OpenClaw Release Checks führt Package Acceptance mit source=artifact, dem vorbereiteten Release-Paketartefakt, suite_profile=custom, docker_lanes=doctor-switch update-channel-switch skill-install update-corrupt-plugin upgrade-survivor published-upgrade-survivor root-managed-vps-upgrade update-restart-auth plugins-offline plugin-update plugin-binding-command-escape und telegram_mode=mock-openai aus. Package Acceptance behält Migration, Aktualisierung, Aktualisierung von Root-verwalteten VPS, Neustart nach Aktualisierung mit konfigurierter Authentifizierung, Live-Installation von ClawHub-Skills, Bereinigung veralteter Plugin-Abhängigkeiten, Offline-Plugin-Fixtures, Plugin-Aktualisierung, Absicherung gegen Escaping bei Plugin-Befehlsbindungen und Telegram-Paket-QA für denselben aufgelösten Tarball bei. Blockierende Release-Prüfungen verwenden standardmäßig das neueste veröffentlichte Paket als Baseline; das Beta-Profil mit run_release_soak=true, release_profile=stable oder release_profile=full erweitert die Prüfung überlebender veröffentlichter Upgrades auf last-stable-4 sowie die festgelegten Baselines 2026.4.23, 2026.5.2 und 2026.4.15 mit reported-issues-Szenarien. Verwenden Sie Package Acceptance mit source=npm für einen bereits veröffentlichten Kandidaten, source=ref für einen SHA-gestützten lokalen npm-Tarball vor der Veröffentlichung, source=trusted-url für einen von Maintainern betriebenen Unternehmens-/Privat-Mirror oder source=artifact für einen vorbereiteten Tarball, der von einer anderen GitHub-Actions-Ausführung hochgeladen wurde.

Dies ist der GitHub-native Ersatz für den Großteil der Paket-/Aktualisierungsabdeckung, für die zuvor Parallels erforderlich war. Plattformübergreifende Release-Prüfungen bleiben für betriebssystemspezifisches Onboarding-, Installer- und Plattformverhalten wichtig, doch bei der Produktvalidierung von Paketen und Aktualisierungen sollte Package Acceptance bevorzugt werden.

Die kanonische Prüfliste für die Validierung von Aktualisierungen und Plugins ist Aktualisierungen und Plugins testen.

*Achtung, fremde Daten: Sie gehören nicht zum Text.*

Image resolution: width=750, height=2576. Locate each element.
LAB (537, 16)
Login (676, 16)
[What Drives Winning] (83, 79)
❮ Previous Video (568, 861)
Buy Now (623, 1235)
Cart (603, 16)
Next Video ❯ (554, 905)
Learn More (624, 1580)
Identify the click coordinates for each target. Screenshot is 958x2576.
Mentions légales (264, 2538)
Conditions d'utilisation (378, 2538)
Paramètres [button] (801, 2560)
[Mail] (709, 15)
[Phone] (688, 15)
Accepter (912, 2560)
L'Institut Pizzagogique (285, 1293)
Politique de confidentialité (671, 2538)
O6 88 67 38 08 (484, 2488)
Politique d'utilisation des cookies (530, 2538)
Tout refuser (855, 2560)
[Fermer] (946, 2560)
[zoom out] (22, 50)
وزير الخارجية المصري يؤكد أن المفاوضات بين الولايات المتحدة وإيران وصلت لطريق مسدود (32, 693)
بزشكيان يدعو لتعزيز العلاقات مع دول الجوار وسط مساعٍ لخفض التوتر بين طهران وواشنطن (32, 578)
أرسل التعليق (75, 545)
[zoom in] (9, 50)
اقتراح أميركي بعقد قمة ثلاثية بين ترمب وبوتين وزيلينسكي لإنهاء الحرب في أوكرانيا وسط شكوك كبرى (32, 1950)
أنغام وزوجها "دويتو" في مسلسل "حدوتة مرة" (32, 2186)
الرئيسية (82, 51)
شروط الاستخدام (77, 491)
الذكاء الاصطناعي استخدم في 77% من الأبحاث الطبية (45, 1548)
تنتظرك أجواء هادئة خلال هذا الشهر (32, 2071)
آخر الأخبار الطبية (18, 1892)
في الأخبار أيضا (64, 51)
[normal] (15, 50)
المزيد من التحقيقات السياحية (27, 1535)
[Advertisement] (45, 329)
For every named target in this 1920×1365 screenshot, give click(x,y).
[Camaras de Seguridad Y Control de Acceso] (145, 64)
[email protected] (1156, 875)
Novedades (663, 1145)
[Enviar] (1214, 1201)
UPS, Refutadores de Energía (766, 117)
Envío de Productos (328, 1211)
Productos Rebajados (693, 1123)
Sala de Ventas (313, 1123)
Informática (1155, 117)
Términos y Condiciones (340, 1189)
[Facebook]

Verwenden Sie sie, wenn Sie entscheiden, welche lokale, Docker-, Package-Acceptance- oder Release-Prüf-Lane eine Plugin-Installation/-Aktualisierung, eine Doctor-Bereinigung oder eine Migration eines veröffentlichten Pakets nachweist. Die umfassende Migration veröffentlichter Aktualisierungen von jedem stabilen Paket ab 2026.4.23 ist ein separater manueller Update Migration-Workflow und nicht Teil der vollständigen Release-CI.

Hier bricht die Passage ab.